Tuesday, November 27, 2018

Negative Easements – Is There A Right To Unobstructed Light, Air or View?

Overview

Easements are a commonly encountered in agricultural settings.  An easement does not give the holder of the easement a right of possession, but a right to use or to take something from someone else's land.  To the holder of the easement, the easement is a right or interest in land, but to the owner of the real estate subject to the easement, the easement is an encumbrance upon that person's estate. 

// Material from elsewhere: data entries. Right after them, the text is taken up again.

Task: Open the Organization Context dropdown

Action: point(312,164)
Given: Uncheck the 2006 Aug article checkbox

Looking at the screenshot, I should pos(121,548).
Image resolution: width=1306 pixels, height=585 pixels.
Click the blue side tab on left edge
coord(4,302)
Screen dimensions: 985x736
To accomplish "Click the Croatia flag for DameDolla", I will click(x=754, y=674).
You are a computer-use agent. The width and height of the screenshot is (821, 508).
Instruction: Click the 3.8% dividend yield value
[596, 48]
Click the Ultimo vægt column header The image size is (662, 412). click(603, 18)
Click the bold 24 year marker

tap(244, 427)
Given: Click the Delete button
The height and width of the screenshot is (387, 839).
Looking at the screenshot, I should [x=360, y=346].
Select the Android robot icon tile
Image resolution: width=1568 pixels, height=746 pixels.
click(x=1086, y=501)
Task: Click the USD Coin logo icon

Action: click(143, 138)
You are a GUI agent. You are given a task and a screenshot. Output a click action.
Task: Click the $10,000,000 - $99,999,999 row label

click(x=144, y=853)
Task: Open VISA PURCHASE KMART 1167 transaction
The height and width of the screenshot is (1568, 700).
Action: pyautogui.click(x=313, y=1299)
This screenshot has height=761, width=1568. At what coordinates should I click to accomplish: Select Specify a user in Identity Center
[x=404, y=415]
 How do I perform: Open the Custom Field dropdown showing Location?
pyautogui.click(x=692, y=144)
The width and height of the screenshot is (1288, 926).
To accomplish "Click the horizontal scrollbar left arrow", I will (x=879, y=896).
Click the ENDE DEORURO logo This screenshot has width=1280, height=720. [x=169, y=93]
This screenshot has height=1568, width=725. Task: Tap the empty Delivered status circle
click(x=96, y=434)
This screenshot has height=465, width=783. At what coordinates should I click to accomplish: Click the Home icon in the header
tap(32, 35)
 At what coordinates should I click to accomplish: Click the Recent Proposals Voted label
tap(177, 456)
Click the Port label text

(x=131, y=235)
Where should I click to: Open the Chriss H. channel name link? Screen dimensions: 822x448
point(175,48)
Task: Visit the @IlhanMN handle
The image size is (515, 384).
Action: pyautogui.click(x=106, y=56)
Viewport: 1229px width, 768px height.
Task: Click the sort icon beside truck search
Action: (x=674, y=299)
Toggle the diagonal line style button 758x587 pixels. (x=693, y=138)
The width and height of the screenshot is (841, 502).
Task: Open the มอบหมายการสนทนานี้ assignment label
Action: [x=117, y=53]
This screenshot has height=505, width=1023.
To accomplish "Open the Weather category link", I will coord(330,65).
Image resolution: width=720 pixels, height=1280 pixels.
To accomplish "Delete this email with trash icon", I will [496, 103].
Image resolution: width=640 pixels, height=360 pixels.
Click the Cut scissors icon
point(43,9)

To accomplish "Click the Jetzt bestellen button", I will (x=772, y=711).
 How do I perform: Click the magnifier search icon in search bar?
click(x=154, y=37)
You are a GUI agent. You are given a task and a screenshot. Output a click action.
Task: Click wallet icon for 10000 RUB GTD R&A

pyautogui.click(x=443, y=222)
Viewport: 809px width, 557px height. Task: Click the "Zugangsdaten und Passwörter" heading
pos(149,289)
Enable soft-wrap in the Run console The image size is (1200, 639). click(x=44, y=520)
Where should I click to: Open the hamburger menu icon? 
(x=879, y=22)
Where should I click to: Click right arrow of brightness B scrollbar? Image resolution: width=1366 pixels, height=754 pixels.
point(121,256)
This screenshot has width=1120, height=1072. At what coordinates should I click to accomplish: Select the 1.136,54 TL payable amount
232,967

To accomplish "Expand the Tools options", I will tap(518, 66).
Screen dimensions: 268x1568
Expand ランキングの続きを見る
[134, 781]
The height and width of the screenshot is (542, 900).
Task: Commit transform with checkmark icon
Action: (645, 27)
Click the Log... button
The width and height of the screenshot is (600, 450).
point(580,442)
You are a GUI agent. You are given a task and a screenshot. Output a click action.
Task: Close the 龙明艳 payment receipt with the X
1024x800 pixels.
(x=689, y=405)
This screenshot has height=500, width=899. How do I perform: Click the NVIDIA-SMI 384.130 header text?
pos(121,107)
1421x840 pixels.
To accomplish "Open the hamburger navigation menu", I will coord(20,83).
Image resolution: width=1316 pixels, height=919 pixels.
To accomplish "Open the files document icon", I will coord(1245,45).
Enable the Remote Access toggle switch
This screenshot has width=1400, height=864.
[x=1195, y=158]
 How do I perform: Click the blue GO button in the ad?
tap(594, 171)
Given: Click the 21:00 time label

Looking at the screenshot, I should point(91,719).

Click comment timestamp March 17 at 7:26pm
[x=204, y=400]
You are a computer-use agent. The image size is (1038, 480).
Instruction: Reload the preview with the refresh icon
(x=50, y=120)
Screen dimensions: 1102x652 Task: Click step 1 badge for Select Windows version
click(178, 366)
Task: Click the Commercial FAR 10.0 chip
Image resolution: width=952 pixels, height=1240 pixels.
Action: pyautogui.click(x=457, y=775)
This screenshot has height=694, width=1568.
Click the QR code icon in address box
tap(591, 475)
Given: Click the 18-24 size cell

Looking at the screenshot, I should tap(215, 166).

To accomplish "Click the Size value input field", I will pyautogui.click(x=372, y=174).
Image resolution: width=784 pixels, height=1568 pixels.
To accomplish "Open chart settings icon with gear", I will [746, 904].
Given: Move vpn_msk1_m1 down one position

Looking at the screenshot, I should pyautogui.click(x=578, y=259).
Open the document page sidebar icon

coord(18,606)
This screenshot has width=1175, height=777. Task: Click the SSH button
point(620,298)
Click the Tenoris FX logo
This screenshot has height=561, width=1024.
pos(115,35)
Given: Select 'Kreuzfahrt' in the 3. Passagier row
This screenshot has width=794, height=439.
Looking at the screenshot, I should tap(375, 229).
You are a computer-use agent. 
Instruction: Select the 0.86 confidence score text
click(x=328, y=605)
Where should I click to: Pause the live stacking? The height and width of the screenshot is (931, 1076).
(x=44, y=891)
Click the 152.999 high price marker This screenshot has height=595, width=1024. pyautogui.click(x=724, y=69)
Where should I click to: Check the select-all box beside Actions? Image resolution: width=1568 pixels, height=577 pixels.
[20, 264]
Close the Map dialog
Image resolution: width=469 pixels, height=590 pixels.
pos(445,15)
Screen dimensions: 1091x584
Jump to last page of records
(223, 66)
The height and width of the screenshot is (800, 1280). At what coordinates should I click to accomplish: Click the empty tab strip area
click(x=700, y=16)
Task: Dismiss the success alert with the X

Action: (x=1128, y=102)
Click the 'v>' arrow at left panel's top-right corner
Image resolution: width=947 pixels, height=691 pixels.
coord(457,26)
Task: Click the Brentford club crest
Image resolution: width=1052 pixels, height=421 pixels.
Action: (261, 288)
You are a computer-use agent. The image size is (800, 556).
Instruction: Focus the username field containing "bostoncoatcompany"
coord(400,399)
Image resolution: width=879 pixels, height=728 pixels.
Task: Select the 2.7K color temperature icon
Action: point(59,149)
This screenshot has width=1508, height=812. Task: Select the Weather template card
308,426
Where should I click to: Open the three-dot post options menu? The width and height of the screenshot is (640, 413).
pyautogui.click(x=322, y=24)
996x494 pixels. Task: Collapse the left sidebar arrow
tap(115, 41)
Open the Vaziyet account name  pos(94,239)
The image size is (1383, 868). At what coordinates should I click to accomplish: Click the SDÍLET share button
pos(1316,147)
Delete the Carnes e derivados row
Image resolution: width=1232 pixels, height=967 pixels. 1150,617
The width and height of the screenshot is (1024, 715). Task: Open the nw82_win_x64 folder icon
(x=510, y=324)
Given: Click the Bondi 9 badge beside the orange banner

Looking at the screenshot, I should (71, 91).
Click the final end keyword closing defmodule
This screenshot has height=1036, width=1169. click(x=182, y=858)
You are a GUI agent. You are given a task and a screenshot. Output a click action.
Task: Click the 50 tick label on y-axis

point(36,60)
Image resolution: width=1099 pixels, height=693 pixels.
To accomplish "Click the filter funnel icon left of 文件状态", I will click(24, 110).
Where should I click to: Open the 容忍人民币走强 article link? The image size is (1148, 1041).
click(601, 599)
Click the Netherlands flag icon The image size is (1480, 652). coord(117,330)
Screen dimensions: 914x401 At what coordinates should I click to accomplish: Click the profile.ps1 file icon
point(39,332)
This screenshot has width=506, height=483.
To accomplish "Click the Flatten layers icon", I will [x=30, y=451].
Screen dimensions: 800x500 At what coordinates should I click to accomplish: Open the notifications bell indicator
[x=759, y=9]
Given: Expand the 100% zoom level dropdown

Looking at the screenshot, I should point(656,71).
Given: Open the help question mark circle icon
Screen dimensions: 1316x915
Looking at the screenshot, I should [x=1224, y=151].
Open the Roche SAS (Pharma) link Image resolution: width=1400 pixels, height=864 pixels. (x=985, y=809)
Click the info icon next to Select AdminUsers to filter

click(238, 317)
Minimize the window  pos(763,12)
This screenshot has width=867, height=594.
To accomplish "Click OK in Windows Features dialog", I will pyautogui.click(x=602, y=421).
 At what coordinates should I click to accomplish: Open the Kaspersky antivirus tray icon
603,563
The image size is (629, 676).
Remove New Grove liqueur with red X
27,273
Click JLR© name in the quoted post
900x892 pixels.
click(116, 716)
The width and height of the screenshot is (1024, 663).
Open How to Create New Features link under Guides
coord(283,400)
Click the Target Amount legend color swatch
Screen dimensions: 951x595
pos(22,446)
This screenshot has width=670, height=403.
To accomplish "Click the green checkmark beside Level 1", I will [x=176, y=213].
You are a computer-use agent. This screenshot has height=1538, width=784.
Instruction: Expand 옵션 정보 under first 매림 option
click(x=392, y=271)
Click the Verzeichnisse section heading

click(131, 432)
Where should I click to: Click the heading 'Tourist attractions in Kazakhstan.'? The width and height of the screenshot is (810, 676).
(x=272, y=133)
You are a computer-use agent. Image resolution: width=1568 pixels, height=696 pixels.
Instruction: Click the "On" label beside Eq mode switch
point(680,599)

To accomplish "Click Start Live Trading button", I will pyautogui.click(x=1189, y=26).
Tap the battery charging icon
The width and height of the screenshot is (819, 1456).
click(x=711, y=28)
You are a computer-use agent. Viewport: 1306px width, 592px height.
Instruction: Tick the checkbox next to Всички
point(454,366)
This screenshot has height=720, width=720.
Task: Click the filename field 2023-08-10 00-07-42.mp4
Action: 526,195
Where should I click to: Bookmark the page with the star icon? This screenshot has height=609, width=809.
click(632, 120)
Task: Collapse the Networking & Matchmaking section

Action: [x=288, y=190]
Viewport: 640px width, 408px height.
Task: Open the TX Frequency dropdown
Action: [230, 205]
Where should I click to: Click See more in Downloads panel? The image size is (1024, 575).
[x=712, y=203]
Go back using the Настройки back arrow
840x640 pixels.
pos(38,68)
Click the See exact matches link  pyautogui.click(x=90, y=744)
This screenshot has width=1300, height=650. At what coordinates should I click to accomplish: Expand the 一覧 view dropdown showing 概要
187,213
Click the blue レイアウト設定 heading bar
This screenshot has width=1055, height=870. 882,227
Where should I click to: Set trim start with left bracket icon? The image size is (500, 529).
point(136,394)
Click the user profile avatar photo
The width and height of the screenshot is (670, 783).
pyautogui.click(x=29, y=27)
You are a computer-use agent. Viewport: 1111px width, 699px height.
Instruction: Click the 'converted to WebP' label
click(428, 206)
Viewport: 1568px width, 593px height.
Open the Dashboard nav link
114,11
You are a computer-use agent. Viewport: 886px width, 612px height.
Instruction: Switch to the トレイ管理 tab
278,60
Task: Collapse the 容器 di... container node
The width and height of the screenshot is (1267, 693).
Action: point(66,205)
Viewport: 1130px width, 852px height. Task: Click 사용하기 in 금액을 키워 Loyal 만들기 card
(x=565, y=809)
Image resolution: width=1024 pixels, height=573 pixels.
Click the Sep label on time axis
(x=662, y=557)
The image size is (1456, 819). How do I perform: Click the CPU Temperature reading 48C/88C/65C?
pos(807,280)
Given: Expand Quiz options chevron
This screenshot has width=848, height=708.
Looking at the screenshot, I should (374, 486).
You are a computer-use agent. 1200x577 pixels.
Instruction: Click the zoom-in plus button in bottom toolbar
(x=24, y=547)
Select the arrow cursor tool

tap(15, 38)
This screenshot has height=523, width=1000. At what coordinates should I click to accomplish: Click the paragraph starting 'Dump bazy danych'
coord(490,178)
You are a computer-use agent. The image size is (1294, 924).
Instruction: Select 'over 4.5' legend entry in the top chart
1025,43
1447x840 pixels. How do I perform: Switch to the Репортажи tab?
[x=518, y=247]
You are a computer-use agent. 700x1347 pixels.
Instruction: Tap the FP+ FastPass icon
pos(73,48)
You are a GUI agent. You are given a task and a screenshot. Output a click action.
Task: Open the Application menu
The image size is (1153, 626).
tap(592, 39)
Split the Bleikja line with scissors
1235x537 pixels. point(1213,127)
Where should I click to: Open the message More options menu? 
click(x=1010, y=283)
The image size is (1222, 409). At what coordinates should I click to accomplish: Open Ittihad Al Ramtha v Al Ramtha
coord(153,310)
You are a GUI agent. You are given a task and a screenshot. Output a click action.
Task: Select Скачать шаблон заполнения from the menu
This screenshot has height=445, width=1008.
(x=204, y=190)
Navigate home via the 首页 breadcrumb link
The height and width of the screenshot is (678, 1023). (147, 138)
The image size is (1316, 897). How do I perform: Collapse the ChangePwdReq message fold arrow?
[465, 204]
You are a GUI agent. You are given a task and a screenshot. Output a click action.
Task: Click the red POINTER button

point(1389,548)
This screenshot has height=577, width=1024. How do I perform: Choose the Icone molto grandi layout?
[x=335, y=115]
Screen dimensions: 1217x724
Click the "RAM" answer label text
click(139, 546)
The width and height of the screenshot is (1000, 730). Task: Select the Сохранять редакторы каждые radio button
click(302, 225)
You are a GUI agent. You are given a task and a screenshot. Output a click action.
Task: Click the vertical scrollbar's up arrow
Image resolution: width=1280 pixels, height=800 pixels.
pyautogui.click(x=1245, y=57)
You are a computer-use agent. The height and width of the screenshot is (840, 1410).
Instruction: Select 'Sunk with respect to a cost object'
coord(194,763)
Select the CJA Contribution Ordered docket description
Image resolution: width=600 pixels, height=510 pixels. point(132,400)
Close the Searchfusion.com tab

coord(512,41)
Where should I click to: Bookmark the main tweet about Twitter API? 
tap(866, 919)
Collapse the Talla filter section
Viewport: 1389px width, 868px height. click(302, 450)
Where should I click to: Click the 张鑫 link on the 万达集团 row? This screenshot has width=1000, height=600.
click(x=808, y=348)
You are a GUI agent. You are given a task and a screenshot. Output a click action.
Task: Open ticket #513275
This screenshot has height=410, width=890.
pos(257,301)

Easements may take several forms.  Most easements are affirmative that entitle the holder to do certain things upon the land subject to the easement.  A negative easement gives its holder a right to require the owner of the land subject to the easement to do or not to do specified things with respect to that land.   For example, a negative easement could be a right-of-way, a riparian right, a right to lateral and subjacent support (see, e.g., Ohio Rev. Code. §§723.49-.50), a surface water flowage easement, a manure easement, a soil retention easement or an easement to be free from nuisances, just to name a few. 

But, does the law recognize a negative easement for light, air or view?  It’s an interesting question, and the issue comes up in ag settings more often than would be suspected.  It’s also the topic of today’s post – whether the law recognizes a negative easement for light, air or view.

Negative Easements

General rule.  Negative easements are synonymous with covenantal land restrictions and are similar to certain “natural rights” that are incidents of land ownership.  However, most American courts reject the English “ancient lights” doctrine.  That means that American courts typically refuse to recognize a negative easement for light, air and view.  This was the result, for example, in Fontainebleau Hotel Corp. v. Forty-Five Twenty-Five, Inc., 114 So.2d 357 (Fla. App. 1959).  In the case, a hotel’s additional floors added to the top of the existing building cast a shadow over an adjacent hotel’s beach frontage.  The complaining hotel asserted that the other hotel couldn’t add the additional floors to its building because the adjacent hotel had a negative easement over the other hotel’s property for light, air and view.  The court rejected the claim on the basis that American law does not recognize a negative easement for light, air or view.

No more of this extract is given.